Page Industries, Voltas, Max Financial, Bosch, Eicher, Kotak Bank, City Union Bank, Emami are some of the successes that I have seen.
I think I was able to identify the competitive advantages in these companies quite early and just played the growth cycle in them.
Fund managers sometimes get it wrong. Can you share a few instances of where your judgement did not play out as well as you thought it would?
I have gone wrong many times when I got the management quality and cyclicality in a business wrong.
Have there been stock picks which made you wait for a very long time to deliver returns?
Yes, the stocks that I buy don't start to move the very next day. They take their own time. I buy only quality stocks and they don't ever come cheap.
One has to wait for the next round of growth in the company for the stock to deliver returns and that does take some time.
Competitive advantage, return on capital, growth, management and valuation are usually variables that investors use to screen stocks. How do you figure out the relative intensity of each of these factors? On which ones will you make a trade-off?
We practise QGLP. There can be no compromise on the quality - both business and the management. This comes first. Price comes last - we aren't too fixated about valuations. Everything else comes between these two things.
How do you form a definitive opinion about management quality? Since this is a qualitative exercise, how do you avoid assessment risks?
Assessing management quality is a tricky situation but it should be done diligently. We use both quantitative and qualitative techniques to figure this out.

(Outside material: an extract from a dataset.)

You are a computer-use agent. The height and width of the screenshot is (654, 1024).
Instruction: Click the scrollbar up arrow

And, of course, our experience and vintage of over 25 years in the Indian stock markets does come in handy in precisely understanding which managements are good and capable of delivering and which are not.

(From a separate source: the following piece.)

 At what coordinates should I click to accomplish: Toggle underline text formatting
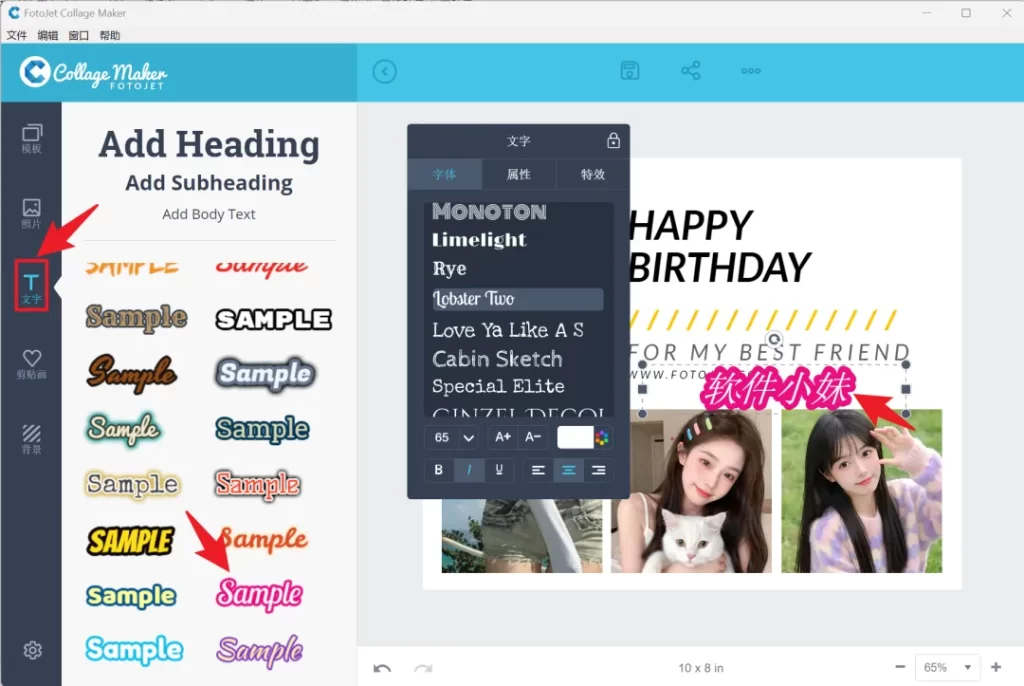(499, 470)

Stiff formulas don't work in investing, but without a fixed process, results can suffer from a lack of stability. How do you strike a balance between science and art when it comes to investing?

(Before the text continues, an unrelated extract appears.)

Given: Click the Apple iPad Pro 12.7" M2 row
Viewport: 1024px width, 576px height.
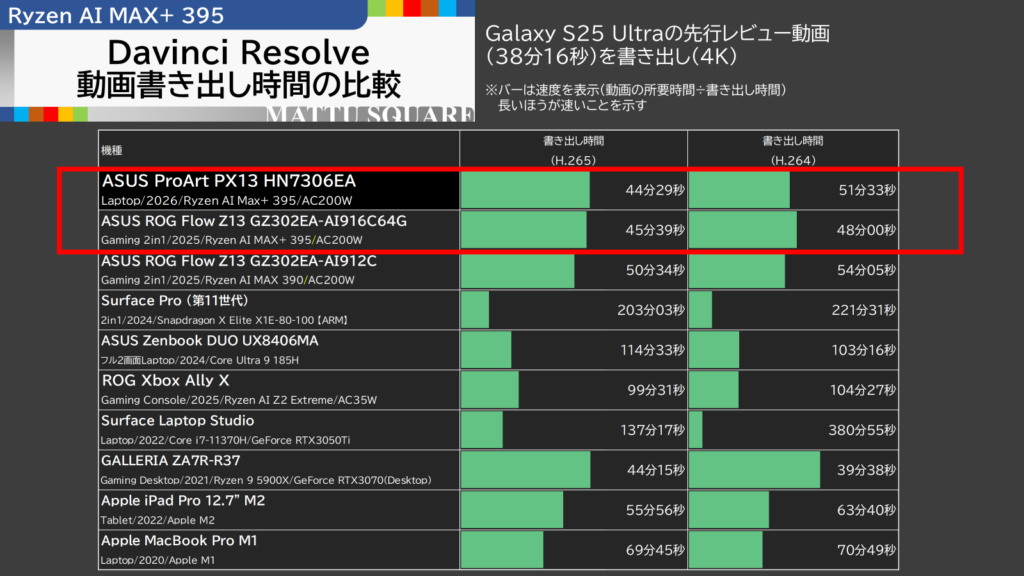Looking at the screenshot, I should click(x=182, y=501).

Predicting two years of profits is a science. The whole world gets it right. Predicting ten years of growth is an art. The crux to creating wealth from stocks is precisely estimating how much money a company will make over a long period of time - and for this to be done correctly one has to understand the intricacies of how money is being made in that business. So, I focus on the competitive advantage and how long it will last. Markets are more often than not erroneous about the longevity of growth in companies.
How do you eliminate the possibility of a poor stock entering your portfolio?
Our well laid down philosophy and process prevents us from buying the wrong stocks in our portfolios.
When companies make announcements related to expansion, M&A and financial results, how do you view each of these and what do you look for in them?
I am focused only on the long term and for me, long term is a period of three years or more. Since a long term is made up of a number of short terms, quarterly, half-yearly or annual results - these tell us whether the company is on course to achieving the numbers that I want it to achieve. So, financial results are very important. Expansion and M&A are all about capital allocation. They give us an insight into how the management thinks and this is also very important.
If I were to ask you about the biggest lessons in course of your mid-cap investing career, what would they be?
Real investing is really a very boring thing. It requires a lot of grit and stubbornness to stay your course. It's a very lonely world out here and you have to defend your independence of thought on a daily basis. That's not easy.